Ertuğruloğlu, her iki bakanın da yaptıkları açıklamalarla KKTC ve Türkiye aleyhine sürdürdükleri çalışmaları açıkça dile getirdiğini vurgulayarak, şu değerlendirmelerde bulundu:

"1960 Ortaklık Cumhuriyeti’ni Yunanistan’ın yardımıyla bir Rum yönetimine dönüştürerek kendine konfor alanı sağlayan Rum tarafı, yine Yunanistan’ın desteğiyle bugüne kadar müzakere edilmiş bir anlaşmaya varılmasına engel olmuş ve aynı zamanda Kıbrıs Türk halkını sonu gelmez müzakerelere hapsetmeye çalışmıştır.

Her iki bakanın yaptığı açıklamalardan, şartların tamamen değiştiğinin ve Kuzey Kıbrıs Türk Cumhuriyeti ile Türkiye Cumhuriyeti’nin Kıbrıs konusunda yeni ve eskiye dönüşü olmayan bir sayfa açtıklarının farkında oldukları anlaşılmaktadır."
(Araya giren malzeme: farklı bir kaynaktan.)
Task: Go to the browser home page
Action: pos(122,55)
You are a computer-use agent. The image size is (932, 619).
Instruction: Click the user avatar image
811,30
Ertuğruloğlu ifadelerini şöyle sürdürdü: "Yunanistan ve GKRY, kötü niyetli ve yanıltma politikası güden, ayrıca akdi sorumlulukları ile anlaşmalardan doğan yükümlülüklerini ihlal etmeyi alışkanlık haline getirmişlerdir. KKTC ve Türkiye de meşru hak ve çıkarlarını korumaya, çalışmaya ve sorunlara diplomatik çözüm bulmaya özen göstermektedir."